# DIRECTIONS FOR THIS TASK:
Among the records, which lines include "computer"? List them.
DATA FOR THIS TASK section start
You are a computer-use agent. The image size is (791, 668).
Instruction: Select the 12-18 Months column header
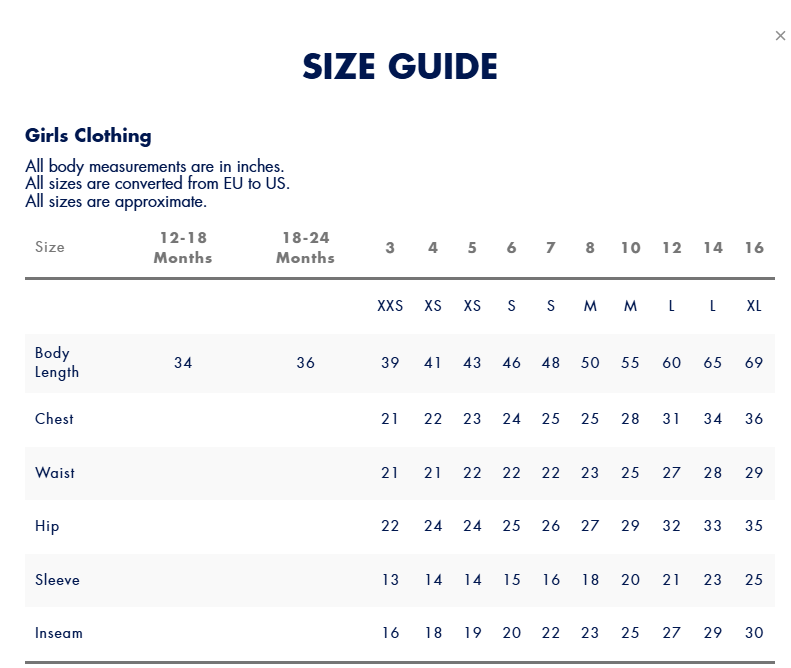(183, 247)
DATA FOR THIS TASK section end
DATA FOR THIS TASK section start
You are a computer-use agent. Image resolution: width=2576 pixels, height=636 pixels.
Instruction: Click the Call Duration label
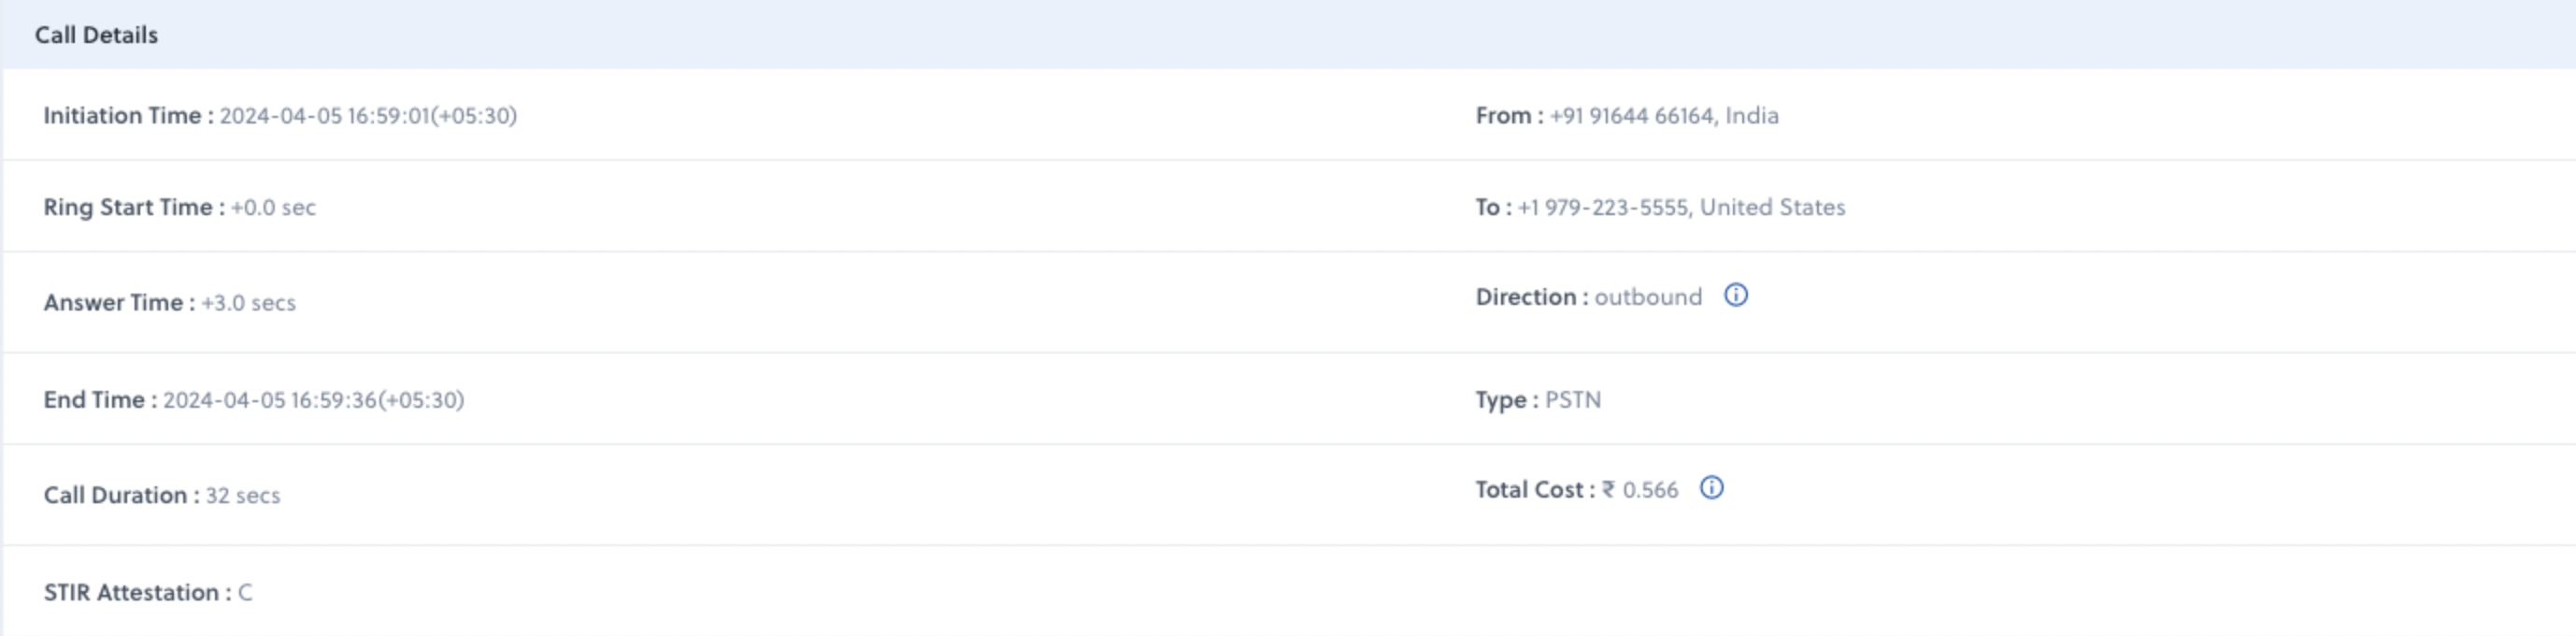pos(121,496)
DATA FOR THIS TASK section end
DATA FOR THIS TASK section start
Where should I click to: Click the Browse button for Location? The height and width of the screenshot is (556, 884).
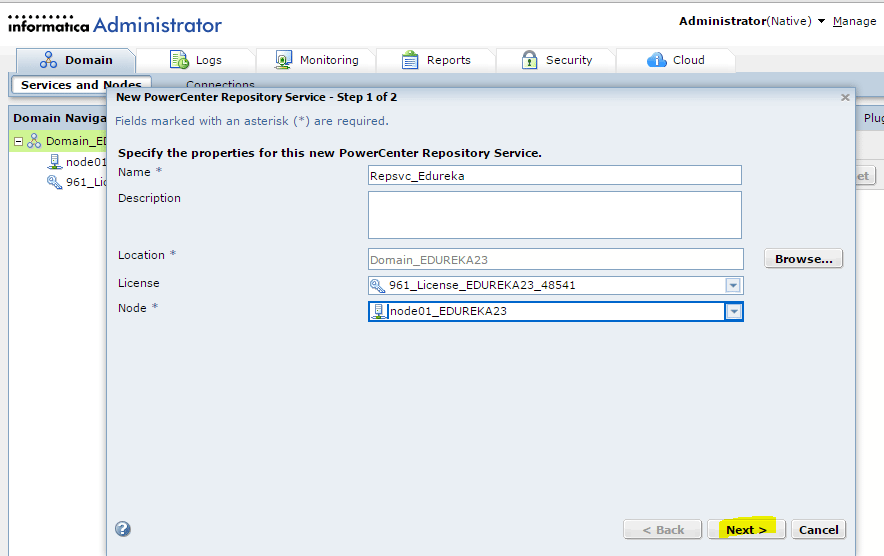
DATA FOR THIS TASK section end
# REPLY:
You are a computer-use agent. The image size is (791, 668).
You are a computer-use agent. Image resolution: width=2576 pixels, height=636 pixels.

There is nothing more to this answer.